All lines that hold the string "Siyah" should be copied. Find them in the listing below.

--- Supplied data Enclosed Below ---

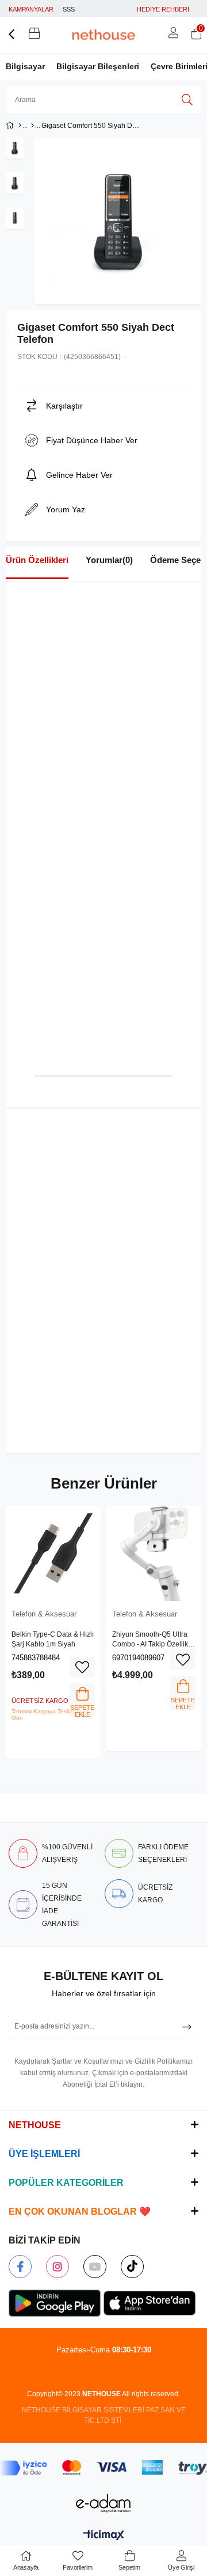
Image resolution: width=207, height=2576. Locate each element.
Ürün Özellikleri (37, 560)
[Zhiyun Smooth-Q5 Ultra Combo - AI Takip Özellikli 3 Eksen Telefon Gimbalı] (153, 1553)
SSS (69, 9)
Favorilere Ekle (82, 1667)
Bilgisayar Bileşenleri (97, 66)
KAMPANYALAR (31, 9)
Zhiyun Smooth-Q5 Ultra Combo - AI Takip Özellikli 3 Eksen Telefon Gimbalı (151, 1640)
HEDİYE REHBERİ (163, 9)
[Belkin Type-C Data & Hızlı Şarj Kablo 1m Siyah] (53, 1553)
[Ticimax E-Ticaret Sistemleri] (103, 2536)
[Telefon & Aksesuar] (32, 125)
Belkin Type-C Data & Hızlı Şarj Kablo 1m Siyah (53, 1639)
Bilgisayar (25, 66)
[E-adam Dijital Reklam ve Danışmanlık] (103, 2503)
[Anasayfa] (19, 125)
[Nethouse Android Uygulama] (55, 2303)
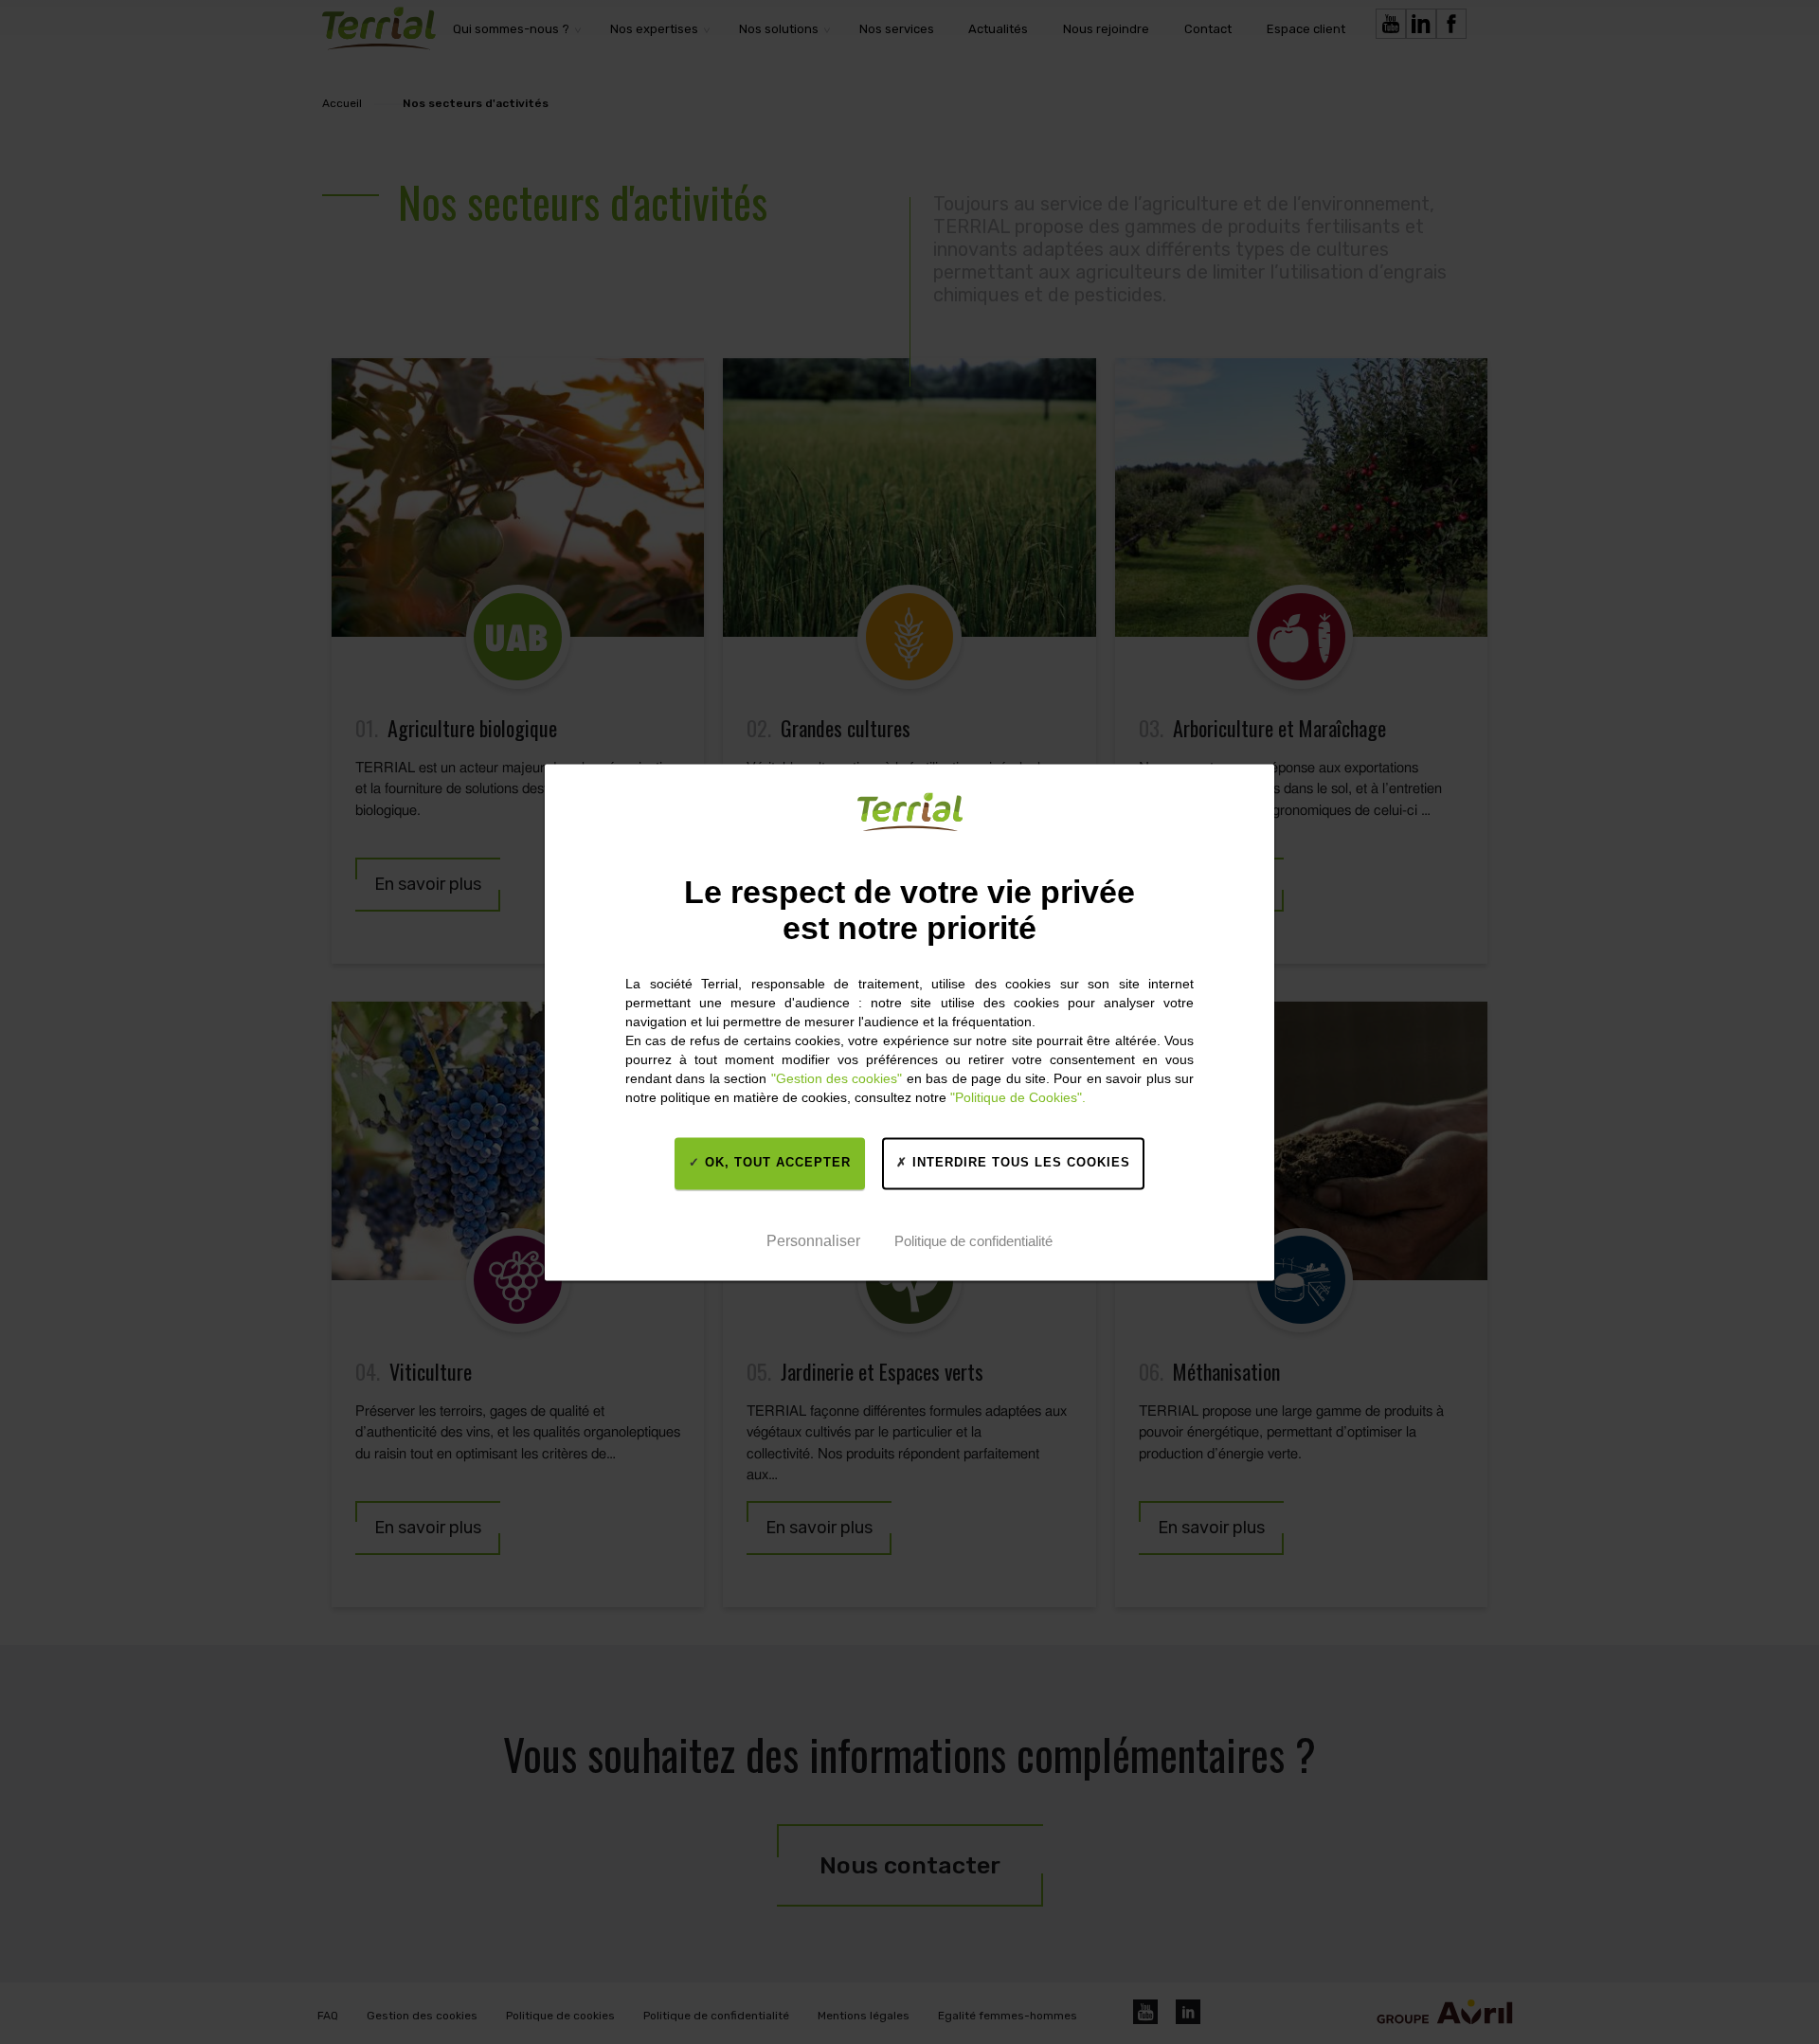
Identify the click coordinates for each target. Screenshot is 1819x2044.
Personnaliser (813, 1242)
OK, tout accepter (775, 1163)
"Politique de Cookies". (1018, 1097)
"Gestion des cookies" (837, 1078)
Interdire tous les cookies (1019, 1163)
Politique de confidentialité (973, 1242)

--- End of Enclosed Supplied data ---

Solution to this problem -
[Belkin Type-C Data & Hızlı Şarj Kablo 1m Siyah] (53, 1553)
Belkin Type-C Data & Hızlı Şarj Kablo 1m Siyah (53, 1639)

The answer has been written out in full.